Lindsey Wikstrom is the recipient of the SOM Foundation 2016 Travel Research Fellowship for Architecture.
Lindsey received her Master of Architecture Degree in May 2016 from Columbia University’s Graduate School of Architecture, Preservation and Planning (GSAPP) where she was awarded the Charles McKim Prize for Excellence in Design, a Visualization Award for innovative use of immersive media, and the Avery 6 Award presented by her peers for work that questions the standards of architecture and promises to change the profession. She also holds a Bachelor of Science in Architecture Degree from Arizona State University, received in May 2010.
For her independent research topic, “An Immersive Catalogue of Housing Systems,” Lindsey will visit key architectural sites in Europe, Asia and North America where, “the living environment is a product of a convergence of markets, demand and social vitality.” In a comprehensive visual report of the systems, occupants, and typologies, the catalogue will be formatted and disseminated for the public. Interviews with individuals who have critically engaged in rethinking the role of domestic space and urban housing, along with occupant interviews, will be an “immersive experience,” providing a “tangible cross cultural basis to speculate on the history and viability of distinct forms of housing.”
Lindsey has worked in multiple architecture firms before co-founding LeeLABS, a company in Brooklyn, NY where she is based. What began as an effort to synthesize digital tools typically used in architecture, mass customization, and traditional methods of making, grew into a practice of understanding and representing the impacts of design at global and local scales.

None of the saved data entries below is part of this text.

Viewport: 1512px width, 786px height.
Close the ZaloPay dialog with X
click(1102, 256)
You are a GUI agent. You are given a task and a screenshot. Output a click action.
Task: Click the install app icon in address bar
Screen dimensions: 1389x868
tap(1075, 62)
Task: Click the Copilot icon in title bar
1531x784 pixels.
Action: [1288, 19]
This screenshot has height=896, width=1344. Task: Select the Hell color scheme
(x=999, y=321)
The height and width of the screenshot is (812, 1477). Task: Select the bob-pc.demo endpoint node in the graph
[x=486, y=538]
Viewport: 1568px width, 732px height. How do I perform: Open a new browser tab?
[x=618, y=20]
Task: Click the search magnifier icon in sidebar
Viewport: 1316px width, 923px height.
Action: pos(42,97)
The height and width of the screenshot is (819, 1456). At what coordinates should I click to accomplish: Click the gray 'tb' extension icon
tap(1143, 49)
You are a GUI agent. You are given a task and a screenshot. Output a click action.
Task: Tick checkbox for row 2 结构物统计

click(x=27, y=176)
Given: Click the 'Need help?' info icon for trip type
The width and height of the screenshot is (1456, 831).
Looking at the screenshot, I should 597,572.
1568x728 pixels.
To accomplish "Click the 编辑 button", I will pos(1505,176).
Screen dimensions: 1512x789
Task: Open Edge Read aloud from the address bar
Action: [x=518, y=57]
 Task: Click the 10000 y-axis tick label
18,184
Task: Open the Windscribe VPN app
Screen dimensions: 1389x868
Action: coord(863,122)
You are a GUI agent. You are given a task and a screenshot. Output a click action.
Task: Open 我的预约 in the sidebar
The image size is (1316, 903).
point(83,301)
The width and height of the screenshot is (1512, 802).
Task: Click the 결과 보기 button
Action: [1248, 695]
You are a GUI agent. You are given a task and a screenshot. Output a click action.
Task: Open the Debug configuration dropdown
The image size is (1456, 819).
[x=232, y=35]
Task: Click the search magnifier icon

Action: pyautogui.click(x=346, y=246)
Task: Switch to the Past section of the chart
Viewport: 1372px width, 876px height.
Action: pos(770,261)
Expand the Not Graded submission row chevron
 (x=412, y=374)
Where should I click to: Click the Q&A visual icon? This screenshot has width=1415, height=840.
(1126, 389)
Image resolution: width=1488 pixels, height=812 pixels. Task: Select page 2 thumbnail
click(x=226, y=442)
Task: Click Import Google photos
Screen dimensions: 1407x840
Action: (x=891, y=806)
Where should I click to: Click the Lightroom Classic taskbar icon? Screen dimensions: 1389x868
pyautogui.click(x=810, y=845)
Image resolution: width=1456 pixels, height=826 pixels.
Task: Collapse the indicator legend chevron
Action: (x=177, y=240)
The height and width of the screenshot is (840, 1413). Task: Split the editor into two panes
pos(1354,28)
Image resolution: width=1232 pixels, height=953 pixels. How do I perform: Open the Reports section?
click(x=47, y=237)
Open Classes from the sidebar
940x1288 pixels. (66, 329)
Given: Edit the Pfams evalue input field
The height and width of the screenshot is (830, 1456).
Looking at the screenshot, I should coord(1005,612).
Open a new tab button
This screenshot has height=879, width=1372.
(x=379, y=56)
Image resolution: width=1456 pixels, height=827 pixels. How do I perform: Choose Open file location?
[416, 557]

For the last two years, she has worked with architects, activists, scholars, and educators in a coalition called Who Builds Your Architecture?, examining the links between labor, architecture and the global networks which form around building buildings. In 2015, she participated in a workshop in Shenzhen interrogating the future of urban development in rural areas, where she presented her findings at the International Low Carbon City Forum. Her passion for research and teaching as it relates to architecture has brought her again to Shenzhen where she is now co-teaching a workshop focused on mapping social activation in unmapped urban villages. At the completion of her fellowship, Lindsey intends to pursue her architecture license.